The response must consist of the lines below from the one with "Select the $25.05 list price cell" through the one with "You are a computer-use agent. Screen", exactly as they appear and with both ends kept.

Collected data:
■ ■ ■ ■ ■

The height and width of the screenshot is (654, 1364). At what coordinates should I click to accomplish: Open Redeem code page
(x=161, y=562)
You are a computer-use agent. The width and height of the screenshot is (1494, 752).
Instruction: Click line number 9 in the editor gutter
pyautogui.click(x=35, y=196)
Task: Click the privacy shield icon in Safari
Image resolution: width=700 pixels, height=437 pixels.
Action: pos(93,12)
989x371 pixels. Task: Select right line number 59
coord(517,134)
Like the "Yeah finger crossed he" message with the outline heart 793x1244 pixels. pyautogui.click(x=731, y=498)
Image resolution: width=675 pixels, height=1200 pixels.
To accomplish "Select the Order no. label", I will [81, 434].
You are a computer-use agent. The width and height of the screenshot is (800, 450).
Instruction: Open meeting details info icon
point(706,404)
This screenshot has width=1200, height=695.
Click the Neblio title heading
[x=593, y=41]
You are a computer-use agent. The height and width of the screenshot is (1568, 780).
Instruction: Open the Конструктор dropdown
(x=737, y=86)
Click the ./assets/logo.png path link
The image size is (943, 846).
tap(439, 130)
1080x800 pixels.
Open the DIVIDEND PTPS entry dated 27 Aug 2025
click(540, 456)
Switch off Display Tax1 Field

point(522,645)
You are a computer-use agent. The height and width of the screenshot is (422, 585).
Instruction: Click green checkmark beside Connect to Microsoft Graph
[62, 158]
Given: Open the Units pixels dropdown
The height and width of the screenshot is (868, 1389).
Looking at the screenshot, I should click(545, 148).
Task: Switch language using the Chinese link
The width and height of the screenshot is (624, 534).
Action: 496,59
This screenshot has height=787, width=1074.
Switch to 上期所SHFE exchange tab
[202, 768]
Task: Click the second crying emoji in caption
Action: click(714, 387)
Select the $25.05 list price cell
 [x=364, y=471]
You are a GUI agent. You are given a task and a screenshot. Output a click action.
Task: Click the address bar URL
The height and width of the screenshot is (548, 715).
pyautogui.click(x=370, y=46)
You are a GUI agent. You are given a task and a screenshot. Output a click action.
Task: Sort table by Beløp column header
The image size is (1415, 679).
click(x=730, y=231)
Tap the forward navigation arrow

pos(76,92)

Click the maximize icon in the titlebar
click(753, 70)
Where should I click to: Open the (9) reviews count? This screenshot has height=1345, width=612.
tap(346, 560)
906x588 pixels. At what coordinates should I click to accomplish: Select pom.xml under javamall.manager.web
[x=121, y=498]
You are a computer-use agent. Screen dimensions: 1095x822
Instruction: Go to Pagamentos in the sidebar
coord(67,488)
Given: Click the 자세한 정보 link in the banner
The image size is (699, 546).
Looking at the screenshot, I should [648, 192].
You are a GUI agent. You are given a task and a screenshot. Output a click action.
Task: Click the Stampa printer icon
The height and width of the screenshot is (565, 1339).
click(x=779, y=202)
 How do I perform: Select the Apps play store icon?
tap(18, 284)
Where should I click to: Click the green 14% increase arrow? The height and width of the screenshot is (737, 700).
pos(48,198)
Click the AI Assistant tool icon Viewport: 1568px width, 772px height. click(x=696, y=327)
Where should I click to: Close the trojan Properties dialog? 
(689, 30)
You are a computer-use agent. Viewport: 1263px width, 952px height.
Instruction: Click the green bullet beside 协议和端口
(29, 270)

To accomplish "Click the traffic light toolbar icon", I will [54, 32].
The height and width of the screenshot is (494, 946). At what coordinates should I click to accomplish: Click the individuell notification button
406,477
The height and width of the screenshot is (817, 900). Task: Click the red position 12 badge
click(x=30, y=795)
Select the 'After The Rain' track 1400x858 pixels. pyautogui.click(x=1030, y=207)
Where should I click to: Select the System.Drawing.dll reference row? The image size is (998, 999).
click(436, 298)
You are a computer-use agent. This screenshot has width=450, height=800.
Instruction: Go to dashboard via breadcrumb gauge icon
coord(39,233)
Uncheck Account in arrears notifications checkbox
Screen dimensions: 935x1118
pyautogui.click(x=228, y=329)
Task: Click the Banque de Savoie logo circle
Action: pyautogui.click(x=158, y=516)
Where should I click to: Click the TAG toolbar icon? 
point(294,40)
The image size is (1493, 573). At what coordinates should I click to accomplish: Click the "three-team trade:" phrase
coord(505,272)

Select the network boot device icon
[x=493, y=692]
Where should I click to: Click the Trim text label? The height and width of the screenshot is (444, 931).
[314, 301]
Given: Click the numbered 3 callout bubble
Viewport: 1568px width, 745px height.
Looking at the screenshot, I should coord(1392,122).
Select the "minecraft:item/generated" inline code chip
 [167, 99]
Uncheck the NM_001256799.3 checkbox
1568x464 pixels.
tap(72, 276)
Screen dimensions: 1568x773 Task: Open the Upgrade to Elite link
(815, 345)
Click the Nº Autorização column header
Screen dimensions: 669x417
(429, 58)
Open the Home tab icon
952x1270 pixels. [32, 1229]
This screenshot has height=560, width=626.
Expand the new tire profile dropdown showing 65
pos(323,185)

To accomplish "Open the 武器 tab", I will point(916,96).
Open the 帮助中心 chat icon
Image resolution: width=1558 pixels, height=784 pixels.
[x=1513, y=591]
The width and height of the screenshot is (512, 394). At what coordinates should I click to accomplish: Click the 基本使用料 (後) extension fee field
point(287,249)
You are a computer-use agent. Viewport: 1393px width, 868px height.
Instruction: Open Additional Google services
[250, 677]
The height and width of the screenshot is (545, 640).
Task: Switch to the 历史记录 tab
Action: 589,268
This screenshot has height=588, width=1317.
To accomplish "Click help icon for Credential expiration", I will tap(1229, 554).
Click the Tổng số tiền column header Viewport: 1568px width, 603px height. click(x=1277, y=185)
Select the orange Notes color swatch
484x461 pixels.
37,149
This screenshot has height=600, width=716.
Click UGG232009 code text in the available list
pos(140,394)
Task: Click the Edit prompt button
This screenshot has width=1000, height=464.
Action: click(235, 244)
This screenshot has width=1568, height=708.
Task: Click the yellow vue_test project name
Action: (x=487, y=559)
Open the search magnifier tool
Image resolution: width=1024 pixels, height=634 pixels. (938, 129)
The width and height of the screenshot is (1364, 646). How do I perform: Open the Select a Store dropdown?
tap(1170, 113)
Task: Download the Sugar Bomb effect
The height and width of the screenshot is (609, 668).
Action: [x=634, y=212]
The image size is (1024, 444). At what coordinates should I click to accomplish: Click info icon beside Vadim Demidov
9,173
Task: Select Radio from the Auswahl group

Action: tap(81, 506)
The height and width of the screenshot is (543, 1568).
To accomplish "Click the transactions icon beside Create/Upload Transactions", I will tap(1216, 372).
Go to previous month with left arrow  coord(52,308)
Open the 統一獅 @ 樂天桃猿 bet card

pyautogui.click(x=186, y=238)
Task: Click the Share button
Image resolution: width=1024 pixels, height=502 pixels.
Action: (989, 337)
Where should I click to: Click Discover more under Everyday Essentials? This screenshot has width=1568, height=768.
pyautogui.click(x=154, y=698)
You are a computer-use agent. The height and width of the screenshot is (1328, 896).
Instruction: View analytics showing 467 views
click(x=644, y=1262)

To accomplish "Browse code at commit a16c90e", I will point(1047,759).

■ ■ ■ ■ ■

RESPONSE TO THE TASK
Select the $25.05 list price cell
 [x=364, y=471]
You are a GUI agent. You are given a task and a screenshot. Output a click action.
Task: Click the address bar URL
The height and width of the screenshot is (548, 715).
pyautogui.click(x=370, y=46)
You are a GUI agent. You are given a task and a screenshot. Output a click action.
Task: Sort table by Beløp column header
The image size is (1415, 679).
click(x=730, y=231)
Tap the forward navigation arrow

pos(76,92)

Click the maximize icon in the titlebar
click(753, 70)
Where should I click to: Open the (9) reviews count? This screenshot has height=1345, width=612.
tap(346, 560)
906x588 pixels. At what coordinates should I click to accomplish: Select pom.xml under javamall.manager.web
[x=121, y=498]
You are a computer-use agent. Screen dimensions: 1095x822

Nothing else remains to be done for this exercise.